HomeBuyersConsidering Rental Properties?

Considering Rental Properties?

Today is a great time to get into the landlord business. Finding the right property at the right price and in the right location can be an extremely profitable venture. In contrast, the wrong property in the wrong place at the wrong price can be disastrous.
Being a landlord is not difficult but requires hard work, staying abreast of market changes and treating it like a business. You will need to take a hard look at the potential revenues as well as the expected expenditures to make sure the numbers make sense before moving ahead with a specific property. Don’t waste your time and money on a rental that will not cash flow. Here are some things to consider if you want to buy a rental property in the Denver area.

What type of property should you purchase?

Condos, single family homes, multi-unit, and apartment buildings (over four units) all have their advantages and disadvantages. Weigh the pros and cons and purchase the one that makes the most sense for your budget, skill set, goals and desires. Condos are generally less expensive to purchase and easier to sell than apartments and multi-units, plus the upkeep is easier because the exterior is maintained by the Home Owner’s Association. But be aware that the association fees can end up increasing faster than rent, leading to future cash flow problems. Though holding costs are higher, single family homes are the simplest type of investment property because they are usually easier to rent or sell and tenants generally stay longer. Multi-unit and apartment complexes have the advantage of spreading the cost out so cash flow is not impacted as much by empty units. However, greater experience in business and accounting will be needed since repairs (i.e. roof or parking lot repairs) can be more costly and require reserves to be set up and funded for future needs.
Lending for condos, single family homes and units up to 4 are usually funded by traditional loans.

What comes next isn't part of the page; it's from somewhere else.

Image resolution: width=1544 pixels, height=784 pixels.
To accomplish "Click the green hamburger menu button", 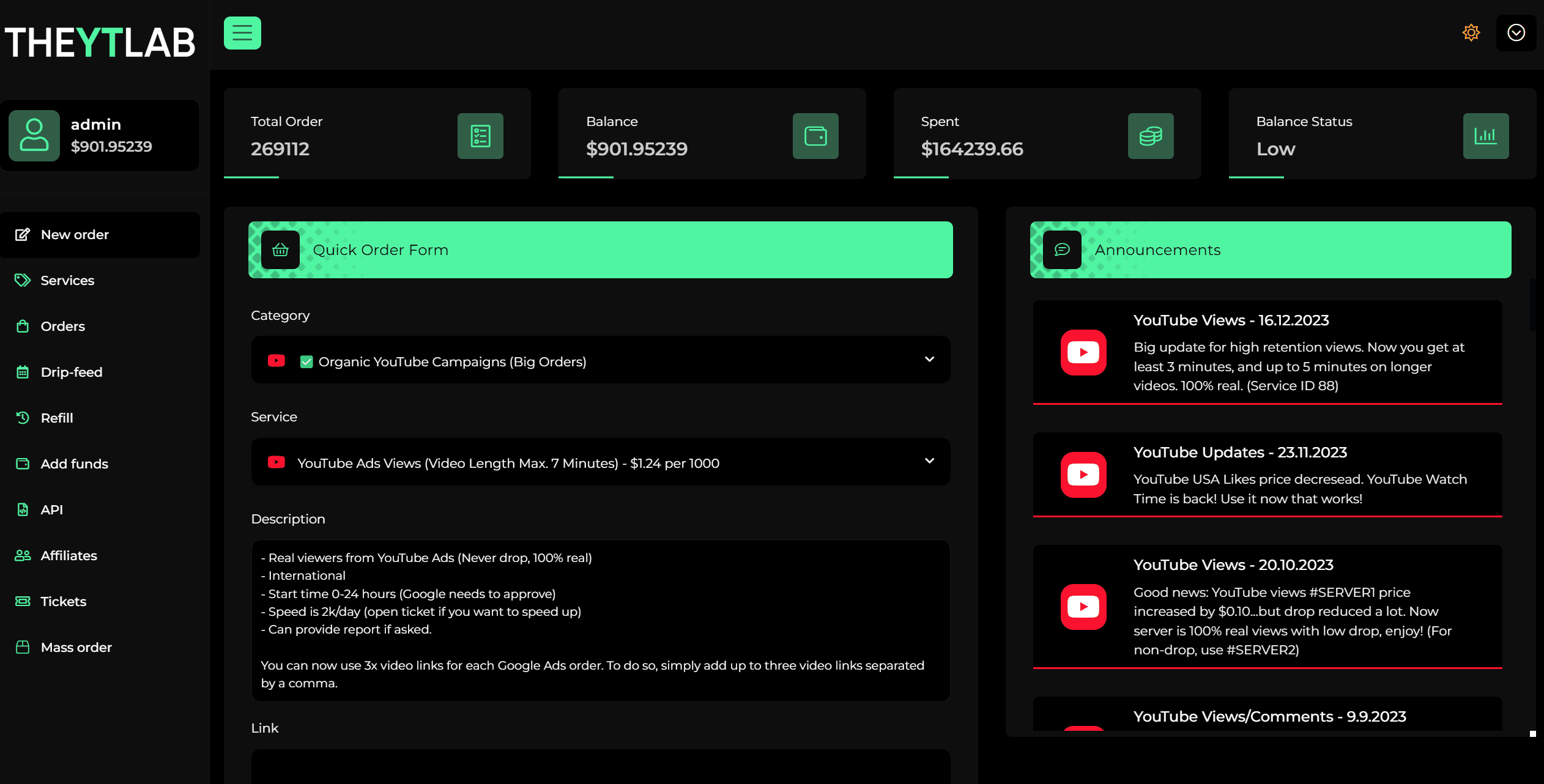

When there are more than 4 units, it is treated as a commercial loan.

What due diligence should you complete before purchasing a rental property?

First make sure you understand the acquisition costs, rehab costs, rental potential and the current vacancy rate conditions.  Be prepared financially to cover a vacancy period, repairs and maintenance.  Make sure to check all units, review current leases and tax returns of previous investors.